More importantly, you get porters. You do not, in fact, have to carry your equipment yourself. Or your clothing. Or much of anything at all, in fact, other than water for the day. For the five people in our party, we had no less than 10 porters and 3 guides. Yes, that's two porters per person. Witness our support crew:

What do porters mean on a trip like this? Well, for starters, they mean that all your gear -- your sleeping bag, your clothes, your Thermarest, your iPod -- goes up on someone else's back. They mean that you have a tent set up when you're done with your long, arduous hike.

They mean that you get a piping hot cup of tea, along with popcorn and biscuits, waiting for you at the end of every day.

So there's that. I admit to being a little more pampered on this trip than expected.
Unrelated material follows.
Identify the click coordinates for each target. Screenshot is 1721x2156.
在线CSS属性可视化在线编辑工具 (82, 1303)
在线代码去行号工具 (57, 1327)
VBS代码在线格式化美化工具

The camp entrance to Kilimanjaro is already at about a mile of altitude and after that it's all uphill. Every day adds another kilometer or so to that number. Sure, it's a kilometer of gradual ascent, but it's there. The altitude and lack of acclimatization are killers. The entire climb up is taken at a pace I would describe as a "sullen mope". One foot ever-so-slowly in front of the other.

Altitude sickness is a very real worry. If you take it too fast or don't drink enough water, you risk experiencing what is colorfully described as "the worst hangover of your life." Some non-trivial percentage of people experience symptoms of altitude sickness on the climb. Every year a couple people die. On our very last day, we saw a woman -- a woman we'd been happily chatting with as we passed each other -- carried down the mountain on a stretcher. (Don't worry: it looked like she was going to be fine).

So, then: slowly up the mountain. Or, as our guides helpfully told us every hour or so in Swahili: "Pole pole".

Prepared, bussed out to the base of the mountain, we suited up and set out on the first day of climbing.

Oh, yeah. It rained the entire first day.

Next post: climbing!


  1. So, at what point do porters get upgraded to sherpas? Is there some kind of secret mountaineering ranking system. I'll bet there is.

  2. I think building the Climb Everest wonder automatically upgrades all your porters to Sherpas. More posts coming soon(ish)!

  3. On our flight back, a few mzungus who had just come from Kilimanjaro rushed past other passengers while holding their bags overhead and calling, "Porters! Porters!" to each other. We cracked up.